(Stored entries)
:::
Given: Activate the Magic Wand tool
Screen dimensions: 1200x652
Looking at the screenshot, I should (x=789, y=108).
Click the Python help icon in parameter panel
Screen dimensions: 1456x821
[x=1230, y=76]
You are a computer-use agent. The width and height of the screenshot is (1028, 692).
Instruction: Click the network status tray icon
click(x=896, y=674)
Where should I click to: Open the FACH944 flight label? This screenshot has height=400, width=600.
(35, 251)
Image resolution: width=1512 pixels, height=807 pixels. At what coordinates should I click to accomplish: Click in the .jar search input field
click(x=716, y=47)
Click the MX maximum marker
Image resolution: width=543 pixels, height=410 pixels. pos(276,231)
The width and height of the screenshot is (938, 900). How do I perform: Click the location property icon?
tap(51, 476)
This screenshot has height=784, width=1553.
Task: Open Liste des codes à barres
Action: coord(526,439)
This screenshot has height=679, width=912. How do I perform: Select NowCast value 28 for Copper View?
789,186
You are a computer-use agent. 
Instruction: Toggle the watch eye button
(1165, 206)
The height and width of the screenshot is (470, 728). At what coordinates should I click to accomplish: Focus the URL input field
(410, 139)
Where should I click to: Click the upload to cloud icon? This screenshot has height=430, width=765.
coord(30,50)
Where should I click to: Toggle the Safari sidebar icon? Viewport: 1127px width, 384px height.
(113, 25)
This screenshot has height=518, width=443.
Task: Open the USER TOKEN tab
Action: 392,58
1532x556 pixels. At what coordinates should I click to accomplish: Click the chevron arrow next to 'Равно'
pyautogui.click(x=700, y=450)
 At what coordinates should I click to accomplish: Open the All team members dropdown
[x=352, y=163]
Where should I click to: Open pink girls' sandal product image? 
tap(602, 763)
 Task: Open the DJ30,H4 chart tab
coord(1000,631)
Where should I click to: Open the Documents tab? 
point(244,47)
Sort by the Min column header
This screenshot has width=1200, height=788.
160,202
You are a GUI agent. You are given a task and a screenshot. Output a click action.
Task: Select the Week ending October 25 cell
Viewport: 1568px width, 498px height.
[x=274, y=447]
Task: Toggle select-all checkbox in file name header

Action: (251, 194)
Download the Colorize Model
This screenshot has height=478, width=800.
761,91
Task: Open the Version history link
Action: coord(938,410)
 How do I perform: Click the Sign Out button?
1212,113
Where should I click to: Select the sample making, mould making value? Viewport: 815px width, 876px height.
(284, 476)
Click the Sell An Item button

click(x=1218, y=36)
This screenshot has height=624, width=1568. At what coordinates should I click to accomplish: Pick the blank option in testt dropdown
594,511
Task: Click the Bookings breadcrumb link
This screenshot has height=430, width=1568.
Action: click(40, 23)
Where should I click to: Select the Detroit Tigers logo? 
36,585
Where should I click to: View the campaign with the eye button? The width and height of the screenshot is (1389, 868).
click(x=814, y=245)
:::
**TASK DESCRIPTION:** Filter the records down to the lines containing the word "computer", and copy those.

**ANSWER TO THIS PROBLEM:**
You are a computer-use agent. The width and height of the screenshot is (1028, 692).
You are a computer-use agent. 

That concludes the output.